La realtà tende a dare ragione a Sundararajan. Uber, ad esempio, chiama i suoi autisti driving partner, dei soci che ricevono una percentuale sulle tariffe, di solito pari circa all’80%. Il problema, semmai, è che Uber può arbitrariamente decidere di tagliare le tariffe della metà, il che può voler dire metà stipendio (o doppio lavoro, se preferite) per i suoi – aperte virgolette – “soci”. Ah, ovviamente, se la valutazione che i clienti danno loro scende sotto il punteggio di 4,7 stelle su 5, gli autisti possono essere “disattivati”, parola che ha un più noto sinonimo che inizia con la lettera elle.
Ci sono antidoti o contromisure a queste riduzioni arbitrarie di compenso o di retribuzione? No, non ci sono, stando a un articolo di Avi Asher-Schapiro di Jacobin Magazine, ripreso da Il Manifestolo scorso settembre:«Uber non negozierà mai con nessuna organizzazione che pretende di rappresentare gli autisti», avrebbe detto il direttore di Uber a Los Angeles William Barnes all’inizio di questa estate, quando il leader della Cada, organizzazione che insieme alla Teamster prova a organizzare la rappresentanza dei driving partner di Uber: «Questi lavoratori sono molto vulnerabili se non imparano ad agire insieme — dice Dan McKibbin, organizzatore dei Teamster della West Coast — in questo momento non hanno nessuno a proteggerli».

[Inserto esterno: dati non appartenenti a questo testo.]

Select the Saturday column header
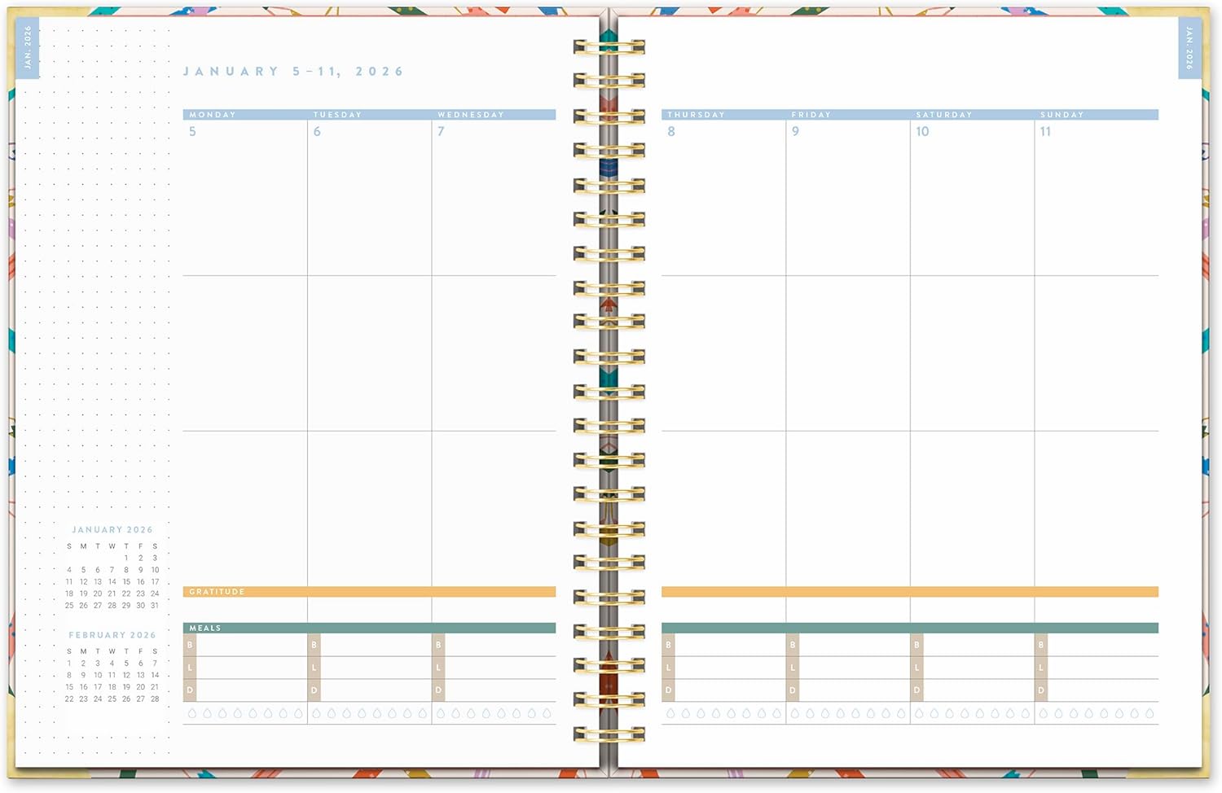Image resolution: width=1222 pixels, height=793 pixels. point(944,115)
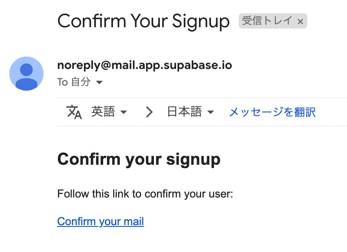The width and height of the screenshot is (347, 252).
Task: Open the Confirm your mail link
Action: (101, 221)
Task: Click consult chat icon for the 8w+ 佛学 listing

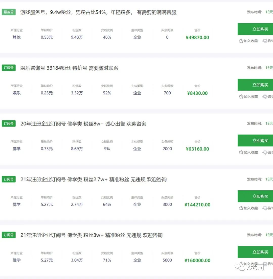Action: point(265,152)
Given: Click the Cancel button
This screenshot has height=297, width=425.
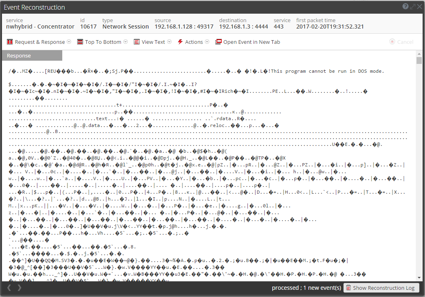Looking at the screenshot, I should (402, 41).
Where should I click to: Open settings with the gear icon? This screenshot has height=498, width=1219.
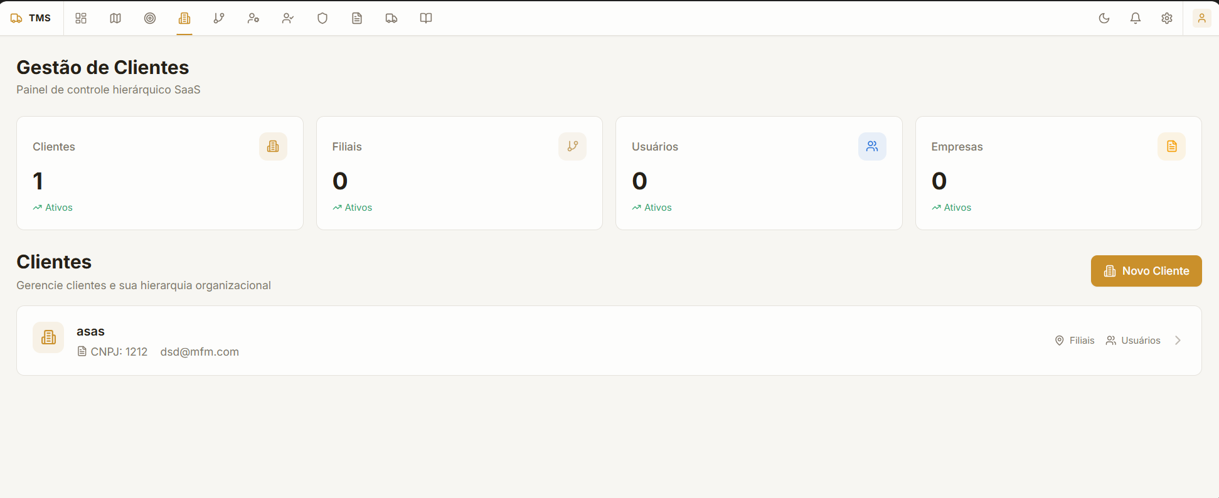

Ciò che complica ulteriormente il quadro, perlomeno nel dibattito statunitense, è che i freelance non si percepiscono come dei reietti del mercato del lavoro, né tantomeno vorrebbero tornare indietro: «Essere freelance è la nuova normalità – ha affermato in un’intervista a Forbes Sara Horovitz, fondatrice nel 2003 della Freelancers Union, la prima organizzazione sindacale-mutualistica di questa nuova forza lavoro negli Stati Uniti – è una nuova forza lavoro grande e cruciale ed è qui per rimanere». A differenza di quanto accade in Italia, in cui si tende sovente a rubricare il freelance come un dipendente travestito da libero professionista, negli Usa il tentativo della Horovitz e di altri è quello di consolidare e di estendere diritti, servizi e formazione a questa nuova ed emergente figura professionale.

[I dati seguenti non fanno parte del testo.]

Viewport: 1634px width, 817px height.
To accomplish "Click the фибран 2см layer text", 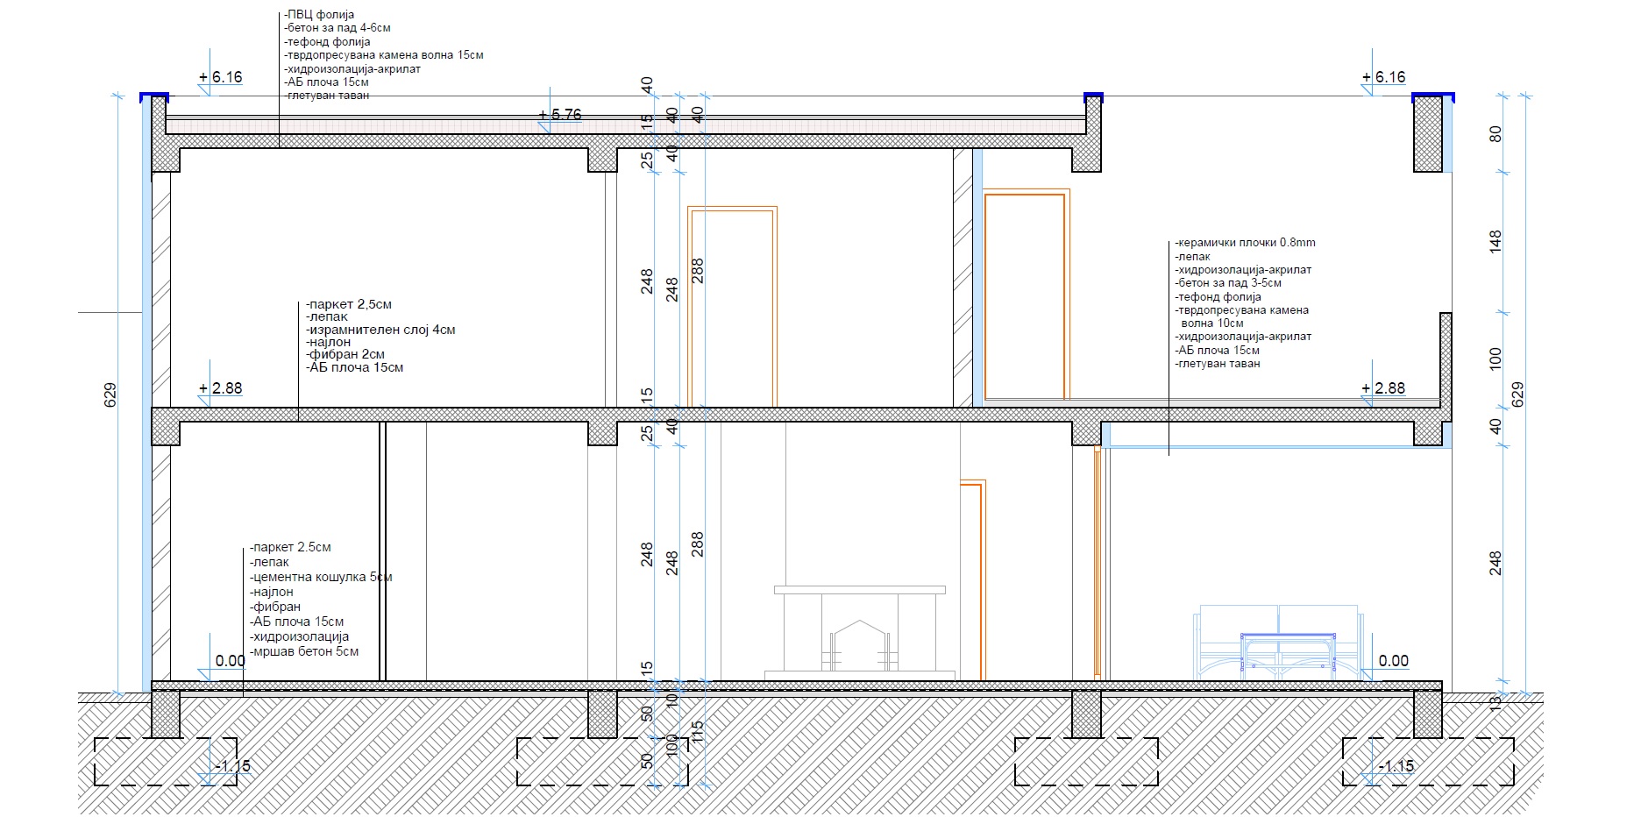I will pos(346,354).
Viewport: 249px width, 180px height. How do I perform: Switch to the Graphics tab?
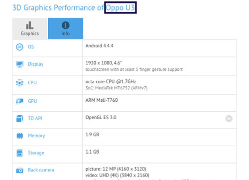[30, 28]
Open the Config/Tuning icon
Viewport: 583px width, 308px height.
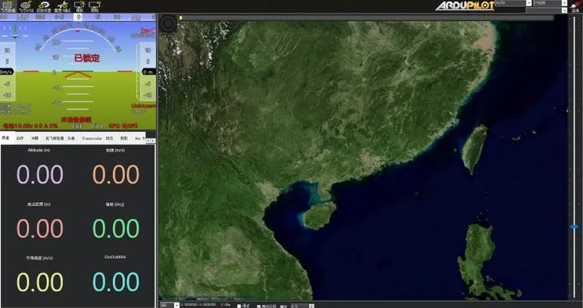pos(63,6)
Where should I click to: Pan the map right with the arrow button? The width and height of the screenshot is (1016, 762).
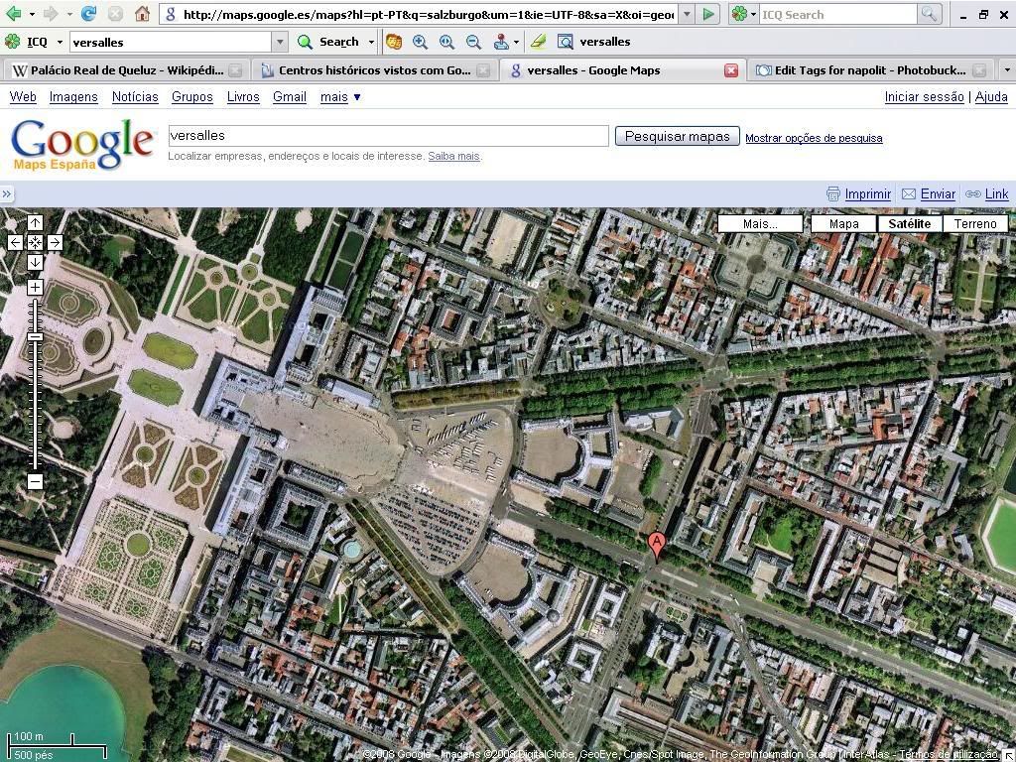click(55, 242)
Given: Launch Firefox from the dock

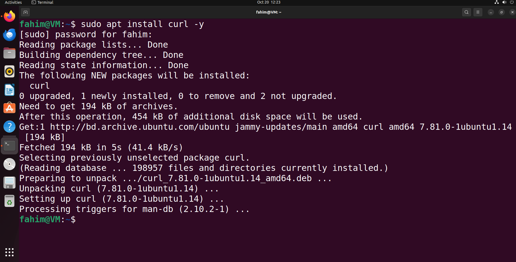Looking at the screenshot, I should 9,16.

In mezzo, tra le voglie di profitto senza freni dei nuovi giganti della on demand economy e il bisogno di legittimazione dei freelance, c’è la politica. Un territorio, questo, che fatica a essere regolata e che i legislatori faticano a capire come regolare, se mai hanno mai pensato a farlo. Quel che è certo è che nei prossimi anni la partita potrebbe investire un territorio normativo ben più ampio di quello che ha investito la discussione sul Jobs Act. L’esempio americano, per quel che può servire, insegna che occorre prepararsi in tempo, per comprendere e circoscrivere il fenomeno. Per non finire a subirlo, senza alcuna possibilità di dialettica.